=== Section Start ===

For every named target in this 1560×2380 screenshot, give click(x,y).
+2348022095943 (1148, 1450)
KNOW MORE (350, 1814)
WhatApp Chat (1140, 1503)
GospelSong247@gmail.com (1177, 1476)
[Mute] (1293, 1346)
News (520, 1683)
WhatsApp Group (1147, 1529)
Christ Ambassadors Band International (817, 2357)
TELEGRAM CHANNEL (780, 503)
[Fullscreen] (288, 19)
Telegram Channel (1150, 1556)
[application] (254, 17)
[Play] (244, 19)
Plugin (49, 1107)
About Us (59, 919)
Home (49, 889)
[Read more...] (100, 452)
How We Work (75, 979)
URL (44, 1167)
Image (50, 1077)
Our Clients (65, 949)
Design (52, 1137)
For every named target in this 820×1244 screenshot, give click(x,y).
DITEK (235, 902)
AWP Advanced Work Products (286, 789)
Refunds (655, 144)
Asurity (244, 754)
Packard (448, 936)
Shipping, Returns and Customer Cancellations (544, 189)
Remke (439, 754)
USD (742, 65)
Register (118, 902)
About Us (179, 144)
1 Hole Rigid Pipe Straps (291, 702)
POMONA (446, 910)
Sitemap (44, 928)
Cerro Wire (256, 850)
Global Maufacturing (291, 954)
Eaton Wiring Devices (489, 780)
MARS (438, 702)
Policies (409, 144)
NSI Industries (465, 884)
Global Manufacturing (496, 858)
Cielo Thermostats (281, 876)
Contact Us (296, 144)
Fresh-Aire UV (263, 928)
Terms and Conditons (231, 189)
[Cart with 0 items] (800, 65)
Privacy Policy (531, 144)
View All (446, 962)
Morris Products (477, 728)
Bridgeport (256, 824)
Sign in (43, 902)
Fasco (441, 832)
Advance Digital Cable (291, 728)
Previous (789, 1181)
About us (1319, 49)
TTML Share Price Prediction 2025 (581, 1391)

=== Section End ===

PROBLEM: Copy out all the records exactly.

SOLUTION FOR THIS PROBLEM:
For every named target in this 1560×2380 screenshot, give click(x,y).
+2348022095943 (1148, 1450)
KNOW MORE (350, 1814)
WhatApp Chat (1140, 1503)
GospelSong247@gmail.com (1177, 1476)
[Mute] (1293, 1346)
News (520, 1683)
WhatsApp Group (1147, 1529)
Christ Ambassadors Band International (817, 2357)
TELEGRAM CHANNEL (780, 503)
[Fullscreen] (288, 19)
Telegram Channel (1150, 1556)
[application] (254, 17)
[Play] (244, 19)
Plugin (49, 1107)
About Us (59, 919)
Home (49, 889)
[Read more...] (100, 452)
How We Work (75, 979)
URL (44, 1167)
Image (50, 1077)
Our Clients (65, 949)
Design (52, 1137)
For every named target in this 820×1244 screenshot, give click(x,y).
DITEK (235, 902)
AWP Advanced Work Products (286, 789)
Refunds (655, 144)
Asurity (244, 754)
Packard (448, 936)
Shipping, Returns and Customer Cancellations (544, 189)
Remke (439, 754)
USD (742, 65)
Register (118, 902)
About Us (179, 144)
1 Hole Rigid Pipe Straps (291, 702)
POMONA (446, 910)
Sitemap (44, 928)
Cerro Wire (256, 850)
Global Maufacturing (291, 954)
Eaton Wiring Devices (489, 780)
MARS (438, 702)
Policies (409, 144)
NSI Industries (465, 884)
Global Manufacturing (496, 858)
Cielo Thermostats (281, 876)
Contact Us (296, 144)
Fresh-Aire UV (263, 928)
Terms and Conditons (231, 189)
[Cart with 0 items] (800, 65)
Privacy Policy (531, 144)
View All (446, 962)
Morris Products (477, 728)
Bridgeport (256, 824)
Sign in (43, 902)
Fasco (441, 832)
Advance Digital Cable (291, 728)
Previous (789, 1181)
About us (1319, 49)
TTML Share Price Prediction 2025 (581, 1391)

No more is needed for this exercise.